Finding the ‘Sweet Spot’
“Span of control,” a management term used to describe an individual’s number of direct reports, has always been a hot topic in business academia. Unfortunately, after over a century of analysis, there’s little consensus among leaders and business scholars as to what the “ideal” looks like.
For some, less is more. One recurring bit of advice is that managers should have no more direct reports than days in the workweek—or in other words, five. Any more than this, and managers can’t dedicate the time needed to coach employees and foster the next generation of leaders. And on a practical note, proponents of “one employee per day” model argue that it entails spending less time quelling interpersonal drama and more time getting actual work done.
Some leaders subscribe to the opposite theory: the more the merrier. In the early 1990s, General Electric under then-CEO Jack Welch widened managers’ spans of control to 10-15 employees. Why? By requiring managers to take on such a daunting number of direct reports, it forced micromanagers to drop their tendencies and empowered individuals to act on their own. Managers were then able to focus on strategy and leadership, not the minutiae of day-to-day work. In an extreme example of this approach, Apple CEO Tim Cook reportedly has 17 direct reports.
What it Means for HR
The ideal number of direct reports will continue to be a subject of fierce debate in the business community. That said, HR professionals should be skeptical of the “more is more” approach. Taking on an excessive number of direct reports invariably makes it more difficult for managers to follow through with time-consuming (albeit important) best practices like weekly one-on-ones and coaching sessions.
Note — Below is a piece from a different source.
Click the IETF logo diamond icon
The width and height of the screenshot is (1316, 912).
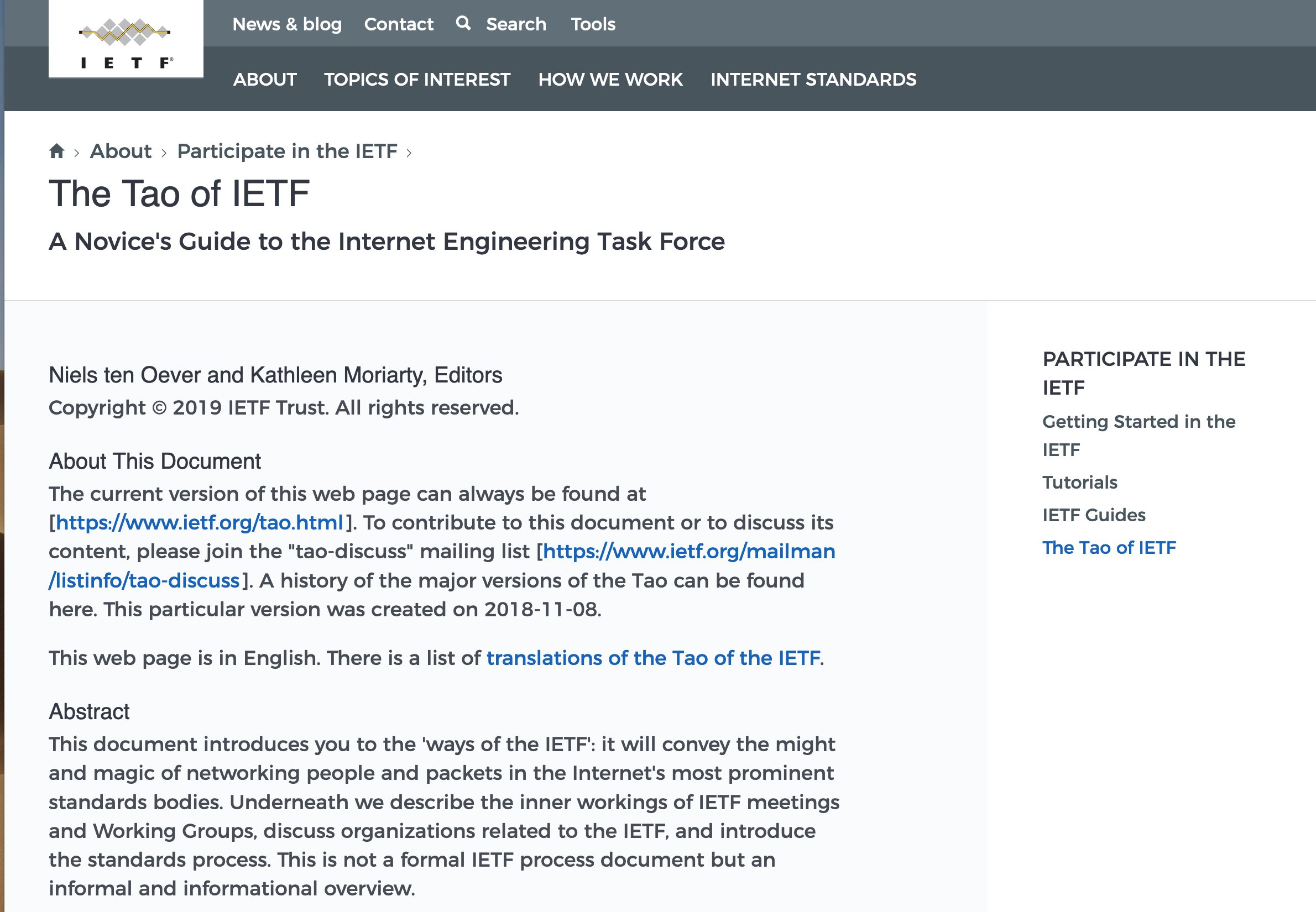pos(127,31)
At times, you might reasonably suspect that a manager is eager to take on additional reports because he or she thinks it’ll result in higher pay. Remind them that compensation decisions are based on the market rate of the job and factors like experience and performance. The notion that pay should closely correlate to an individual’s number of direct reports has fallen out of favor among HR and compensation professionals.
As your company’s cultural steward, you’ll want to consider how span of control impacts all employees, not just managers. A Leadership IQ survey found that direct reports’ feelings of engagement were tightly linked to how much they communicated with managers—the optimal amount of interaction being six hours per week. According to the same survey, the actual median in U.S. workplaces is about 3 hours. If driving engagement is one of your team’s priorities, those findings should lend even more credibility to the value of managers having fewer reports.